Bantuan Likuiditas Tiongkok untuk Evergrande Belum Mampu Pulihkan Kepercayaan Pasar
- Pemerintah Tiongkok telah mengguyur bantuan likuiditas 90 miliar yuan atau Rp198 triliun untuk krisis Evergrande.
Industri
JAKARTA - Krisis utang perusahaan properti asal Tiongkok, Evergrande Group, dinilai memiliki efek guncangan terhadap pasar keuangan global.
Meski pemerintah Tiongkok melalui People Bank of China (PBoC) telah mengguyur bantuan likuiditas 90 miliar yuan atau setara Rp198 triliun dalam sistem perbankan, pelaku pasar tampak masih cemas terhadap potensi gagal bayar Evergrande Group.

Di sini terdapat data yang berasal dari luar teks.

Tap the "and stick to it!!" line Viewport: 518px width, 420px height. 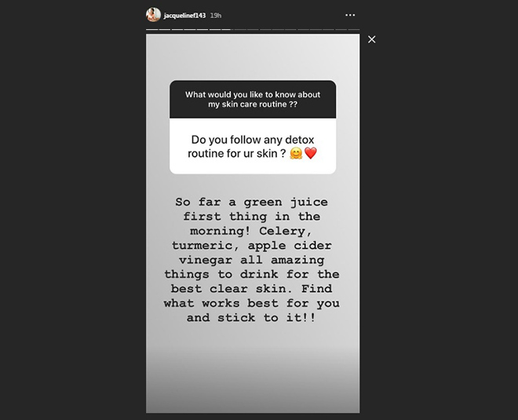[x=252, y=318]
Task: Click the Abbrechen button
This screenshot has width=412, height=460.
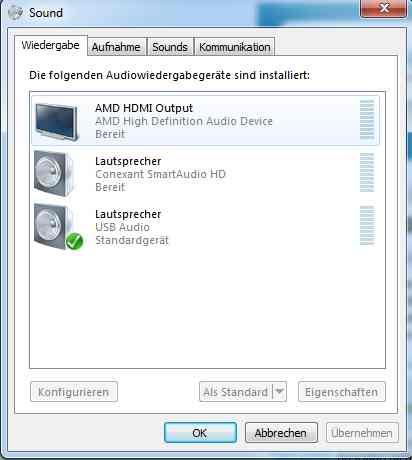Action: click(281, 433)
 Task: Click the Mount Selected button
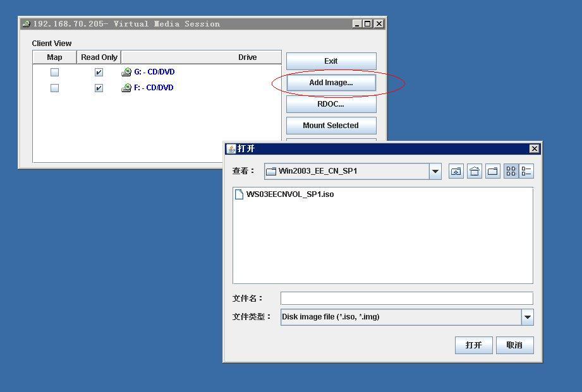330,125
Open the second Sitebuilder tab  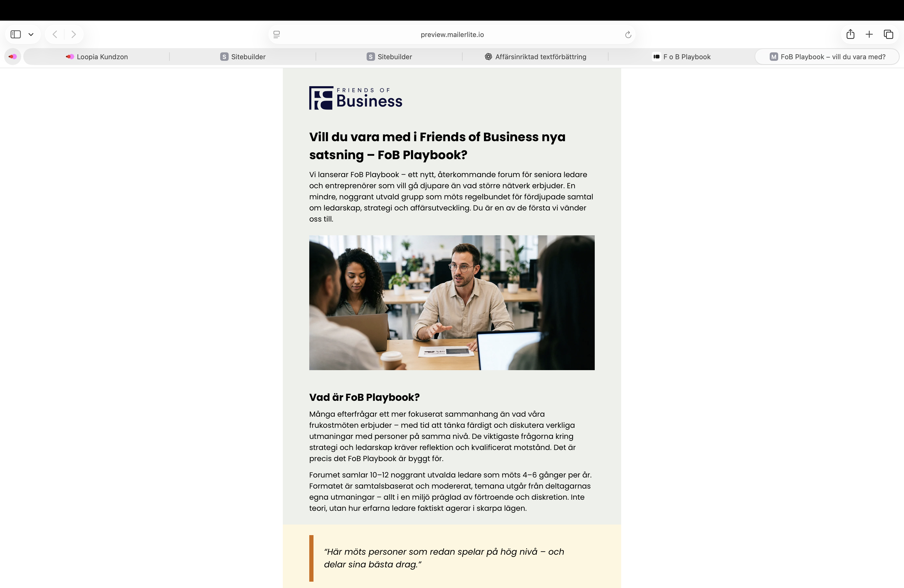coord(389,57)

Analis Pasar Uang Ariston Tjendra menyatakan kekhawatiran pelaku pasar tampak dari pergerakan mata uang yang terbatas. Mengutip Bloomberg, nilai tukar rupiah terhadap dolar Amerika Serikat (AS) pada pukul 09.27 hanya menguat tipis 0,04% ke level Rp14.262,50.
Dirinya menyebut langkah pemerintah Tiongkok cenderung bersifat mitigatif. Artinya, langkah yang ditempuh hanya sebatas mengurangi rush bila Evergrande Group gagal bayar, bukan mengantisipasinya.
- RUPSLB Besok, Saham Go Private Bentoel Dipatok Rp1.000 Selembar
- Kurs Dollar Hari Ini: Rupiah Diramal Perkasa ke Rp14.200
- Indosurya: IHSG Masih Fase Konsolidasi, 7 Saham Bisa jadi Pertimbangan Trading
“Sedangkan Evergrande masih dipertanyakan kemampuan bayar utangnya. Pekan lalu, Evergrande mengatakan siap membayar bunga yang jatuh Tempo hari Kamis, tapi belum ada yang tahu kelanjutannya,” ucap Ariston kepada TrenAsia.com, Senin, 27 September 2021.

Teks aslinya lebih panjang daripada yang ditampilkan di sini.